WELL, I killed my laptop doing …
Killed it doing what I believe myself to be wise enough to avoid. Don’t jump to conclusions, I know what you are thinking, it must have been crypto or a menacing and unspeakable nefarious act. I should have, with a little more push back to my advisor, not killed my personal equipment as a result of a series of sequential experiments. Hold on, stay on topic, this is aside the point, and it will make sense as I get into the details. I would like to direct the attention onto Python. Particularly a dive into the world of Machine learning and those various tools within that domain.
“I underestimated Python Libraries.”
– A man from Pakistan
As I started writing this, I get a message over discord from a Friend that reads “I underestimated Python Libraries.” alongside the follow up message “Py has great libraries for we-dev, animation tools”. Libraries, python libraires are an absolute nightmare, they are complicated to install, use, and even just find out what you need.
In a conversation with another friend about the minimal things I have to do in order to have my code running: ensuring compatibility with various tools and producing reliable results. Often, the results felt sketchy, mainly due to the plethora of libraries and their diverse functions. A simple update could change the behavior of major functions or methods, complicating the situation further.
These are the dreams of coders and programmers alike, when we can just run data into a machine, and get a result reflecting our intended actions.
– Me [but probably someone else as first].
When I started my Ph.D. I wanted my projects to have good working code, it would work and didn’t require a series of crazy odd features to actually compline and run. These are the dreams of coders and programmers alike, when we can just run data and code on any machine, then get a result reflecting our intended actions. Because at the end of the day, having code that is usable by other machines will show my continued work as it grows, and maybe just maybe these practices might even help others with their projects in the future.
Now, what does this have to do with python. mind you python as a language is well, I made a post on this a while back. The tools, however, can just have a bit of an oddity, hoping everything in the requirement’s text is loadable and you can get the right version. With a quick rebase, how did running some machine learning on a computer cause you to kill it?

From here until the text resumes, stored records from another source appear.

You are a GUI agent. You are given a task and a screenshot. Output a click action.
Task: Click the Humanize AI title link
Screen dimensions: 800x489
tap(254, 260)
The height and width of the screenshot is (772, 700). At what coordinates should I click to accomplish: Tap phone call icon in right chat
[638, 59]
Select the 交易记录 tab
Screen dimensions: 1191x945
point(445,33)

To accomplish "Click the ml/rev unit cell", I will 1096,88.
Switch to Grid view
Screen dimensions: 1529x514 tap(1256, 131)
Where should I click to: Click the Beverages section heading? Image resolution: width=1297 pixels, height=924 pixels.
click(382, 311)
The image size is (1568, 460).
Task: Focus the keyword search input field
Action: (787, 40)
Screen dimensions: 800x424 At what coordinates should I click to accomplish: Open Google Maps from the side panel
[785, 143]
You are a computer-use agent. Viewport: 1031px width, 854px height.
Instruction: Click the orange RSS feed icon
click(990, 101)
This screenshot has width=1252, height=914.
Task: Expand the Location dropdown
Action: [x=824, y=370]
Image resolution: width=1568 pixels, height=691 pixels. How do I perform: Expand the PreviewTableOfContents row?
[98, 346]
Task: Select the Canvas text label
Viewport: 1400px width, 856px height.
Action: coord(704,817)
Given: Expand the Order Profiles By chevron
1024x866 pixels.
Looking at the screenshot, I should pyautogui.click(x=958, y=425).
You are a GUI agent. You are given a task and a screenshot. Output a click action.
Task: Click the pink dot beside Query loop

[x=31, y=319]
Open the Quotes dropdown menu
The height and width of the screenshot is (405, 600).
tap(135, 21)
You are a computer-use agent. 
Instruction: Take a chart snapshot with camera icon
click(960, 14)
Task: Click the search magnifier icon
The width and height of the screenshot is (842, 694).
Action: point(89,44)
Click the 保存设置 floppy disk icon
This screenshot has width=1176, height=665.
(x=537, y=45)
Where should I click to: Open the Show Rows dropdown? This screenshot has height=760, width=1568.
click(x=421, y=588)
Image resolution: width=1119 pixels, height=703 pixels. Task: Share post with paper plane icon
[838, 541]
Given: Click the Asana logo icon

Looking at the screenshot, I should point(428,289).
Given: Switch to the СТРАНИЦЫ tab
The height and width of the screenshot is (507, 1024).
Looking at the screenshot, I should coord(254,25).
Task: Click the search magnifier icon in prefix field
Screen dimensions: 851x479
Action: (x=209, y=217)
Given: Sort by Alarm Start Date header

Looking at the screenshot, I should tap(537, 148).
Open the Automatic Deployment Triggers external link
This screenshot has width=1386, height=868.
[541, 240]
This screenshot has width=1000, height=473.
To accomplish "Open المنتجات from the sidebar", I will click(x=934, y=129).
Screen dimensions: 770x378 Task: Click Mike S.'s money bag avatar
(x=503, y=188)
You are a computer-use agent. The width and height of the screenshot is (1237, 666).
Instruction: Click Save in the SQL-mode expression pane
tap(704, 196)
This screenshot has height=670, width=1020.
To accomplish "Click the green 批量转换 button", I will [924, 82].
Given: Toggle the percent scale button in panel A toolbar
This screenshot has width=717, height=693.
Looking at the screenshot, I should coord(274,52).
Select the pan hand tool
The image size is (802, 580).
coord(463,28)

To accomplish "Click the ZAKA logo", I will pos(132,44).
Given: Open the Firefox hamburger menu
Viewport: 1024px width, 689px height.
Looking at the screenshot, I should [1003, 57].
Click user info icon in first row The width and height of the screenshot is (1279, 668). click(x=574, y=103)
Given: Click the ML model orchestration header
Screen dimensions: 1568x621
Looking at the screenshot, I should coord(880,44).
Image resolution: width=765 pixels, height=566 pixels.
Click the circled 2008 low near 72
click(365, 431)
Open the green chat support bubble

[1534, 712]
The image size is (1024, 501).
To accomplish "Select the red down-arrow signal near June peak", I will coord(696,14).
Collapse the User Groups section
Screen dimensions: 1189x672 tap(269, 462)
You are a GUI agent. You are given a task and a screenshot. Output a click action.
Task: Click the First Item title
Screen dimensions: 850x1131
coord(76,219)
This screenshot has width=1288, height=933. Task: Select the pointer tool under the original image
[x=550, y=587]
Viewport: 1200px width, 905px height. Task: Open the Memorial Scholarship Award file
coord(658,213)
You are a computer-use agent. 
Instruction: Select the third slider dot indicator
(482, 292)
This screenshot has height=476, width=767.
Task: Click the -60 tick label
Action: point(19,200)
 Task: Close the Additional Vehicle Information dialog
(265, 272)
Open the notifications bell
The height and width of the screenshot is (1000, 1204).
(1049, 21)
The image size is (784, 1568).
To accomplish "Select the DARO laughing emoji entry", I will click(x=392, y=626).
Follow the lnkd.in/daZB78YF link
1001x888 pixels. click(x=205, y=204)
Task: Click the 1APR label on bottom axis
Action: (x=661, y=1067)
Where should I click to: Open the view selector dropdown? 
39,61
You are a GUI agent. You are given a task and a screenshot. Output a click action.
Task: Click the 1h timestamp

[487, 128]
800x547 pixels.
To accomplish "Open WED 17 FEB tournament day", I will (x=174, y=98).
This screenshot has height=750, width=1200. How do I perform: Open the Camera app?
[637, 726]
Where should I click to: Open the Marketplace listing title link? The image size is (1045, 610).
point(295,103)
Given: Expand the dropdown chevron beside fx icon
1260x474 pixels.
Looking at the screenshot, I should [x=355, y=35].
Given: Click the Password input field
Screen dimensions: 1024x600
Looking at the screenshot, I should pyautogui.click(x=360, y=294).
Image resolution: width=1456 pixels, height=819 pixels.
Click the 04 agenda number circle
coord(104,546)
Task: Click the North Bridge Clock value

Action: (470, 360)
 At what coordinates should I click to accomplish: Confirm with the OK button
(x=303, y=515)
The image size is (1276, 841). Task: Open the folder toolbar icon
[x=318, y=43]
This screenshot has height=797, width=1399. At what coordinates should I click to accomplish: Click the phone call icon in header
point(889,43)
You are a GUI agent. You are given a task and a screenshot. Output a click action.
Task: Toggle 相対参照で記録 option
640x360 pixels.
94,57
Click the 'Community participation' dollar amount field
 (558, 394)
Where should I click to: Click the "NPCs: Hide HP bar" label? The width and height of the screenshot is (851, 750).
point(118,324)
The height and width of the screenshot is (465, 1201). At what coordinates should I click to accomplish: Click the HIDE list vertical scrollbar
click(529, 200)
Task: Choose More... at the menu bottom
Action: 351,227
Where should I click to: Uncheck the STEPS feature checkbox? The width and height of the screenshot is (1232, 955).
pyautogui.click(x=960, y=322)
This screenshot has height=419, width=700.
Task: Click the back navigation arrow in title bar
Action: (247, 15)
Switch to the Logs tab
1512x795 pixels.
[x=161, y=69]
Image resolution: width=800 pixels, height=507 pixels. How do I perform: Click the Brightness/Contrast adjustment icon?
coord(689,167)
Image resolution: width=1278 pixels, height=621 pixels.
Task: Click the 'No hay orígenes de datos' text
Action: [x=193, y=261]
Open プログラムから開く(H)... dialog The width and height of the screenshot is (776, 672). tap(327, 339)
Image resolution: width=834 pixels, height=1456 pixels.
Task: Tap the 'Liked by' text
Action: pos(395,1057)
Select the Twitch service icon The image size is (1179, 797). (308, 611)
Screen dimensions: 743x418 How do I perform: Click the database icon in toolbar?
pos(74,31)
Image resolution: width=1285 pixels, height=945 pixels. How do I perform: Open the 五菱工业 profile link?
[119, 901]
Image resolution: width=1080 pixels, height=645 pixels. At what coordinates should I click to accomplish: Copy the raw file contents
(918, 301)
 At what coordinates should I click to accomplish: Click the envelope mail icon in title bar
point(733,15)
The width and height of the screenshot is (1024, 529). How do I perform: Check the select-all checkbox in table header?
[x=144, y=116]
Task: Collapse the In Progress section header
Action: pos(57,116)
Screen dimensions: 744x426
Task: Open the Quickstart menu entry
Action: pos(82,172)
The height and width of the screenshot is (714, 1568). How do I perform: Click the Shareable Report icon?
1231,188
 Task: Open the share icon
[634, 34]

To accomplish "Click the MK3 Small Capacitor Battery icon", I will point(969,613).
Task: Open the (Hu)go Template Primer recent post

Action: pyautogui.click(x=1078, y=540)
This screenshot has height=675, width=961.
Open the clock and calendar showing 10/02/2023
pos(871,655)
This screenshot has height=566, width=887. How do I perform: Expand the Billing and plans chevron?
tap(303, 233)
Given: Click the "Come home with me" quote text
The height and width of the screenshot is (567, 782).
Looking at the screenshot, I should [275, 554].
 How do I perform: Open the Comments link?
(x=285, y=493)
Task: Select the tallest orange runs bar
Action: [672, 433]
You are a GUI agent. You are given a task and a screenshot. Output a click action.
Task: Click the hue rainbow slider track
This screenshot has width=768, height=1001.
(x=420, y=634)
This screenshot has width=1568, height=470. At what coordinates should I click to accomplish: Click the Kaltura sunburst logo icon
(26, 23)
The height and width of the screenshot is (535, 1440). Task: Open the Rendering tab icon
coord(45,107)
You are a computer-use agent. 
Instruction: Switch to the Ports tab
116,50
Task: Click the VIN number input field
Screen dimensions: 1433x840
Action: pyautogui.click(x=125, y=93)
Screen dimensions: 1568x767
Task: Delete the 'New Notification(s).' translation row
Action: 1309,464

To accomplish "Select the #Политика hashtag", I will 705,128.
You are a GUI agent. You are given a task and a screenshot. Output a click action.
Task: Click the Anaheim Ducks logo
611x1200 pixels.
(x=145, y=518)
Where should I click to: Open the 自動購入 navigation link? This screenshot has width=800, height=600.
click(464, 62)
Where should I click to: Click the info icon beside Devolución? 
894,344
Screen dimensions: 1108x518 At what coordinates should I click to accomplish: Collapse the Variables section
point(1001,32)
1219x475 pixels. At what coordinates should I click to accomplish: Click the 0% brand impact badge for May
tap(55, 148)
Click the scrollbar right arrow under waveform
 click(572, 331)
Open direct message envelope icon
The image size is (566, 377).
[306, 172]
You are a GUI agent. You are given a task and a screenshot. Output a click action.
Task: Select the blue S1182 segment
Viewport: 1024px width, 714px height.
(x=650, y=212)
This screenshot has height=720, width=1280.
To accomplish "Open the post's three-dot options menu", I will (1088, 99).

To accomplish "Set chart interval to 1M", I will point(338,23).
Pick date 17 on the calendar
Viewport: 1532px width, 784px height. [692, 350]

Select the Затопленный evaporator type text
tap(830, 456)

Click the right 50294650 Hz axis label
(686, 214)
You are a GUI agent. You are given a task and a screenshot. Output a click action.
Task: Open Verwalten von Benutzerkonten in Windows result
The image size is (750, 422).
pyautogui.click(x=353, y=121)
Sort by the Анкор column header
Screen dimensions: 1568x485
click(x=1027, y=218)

Well good question, and it actually isn’t set in stone for that being the final nail in the coffin on a 2-year-old machine, at least from the time of this writing. Well, this isn’t the point of the writing here. But what is, software, and why I couldn’t just do things with what I had.
So, I hear you like to compute things?
“If your software is so great, it should work on everything”.
– Various [But given to Johnathan Blow]
There is an adage that goes along the lines of “if your software is so great, it should work on everything”. This is a bit of a parable of many outspoken critics of the software domain. As we live in a world, where software cannot just exist and work. We kind of had this during the early days of the ‘C’ on everything, printers, routers, the home computer; this did change overtime as thing changed; but more on that another time.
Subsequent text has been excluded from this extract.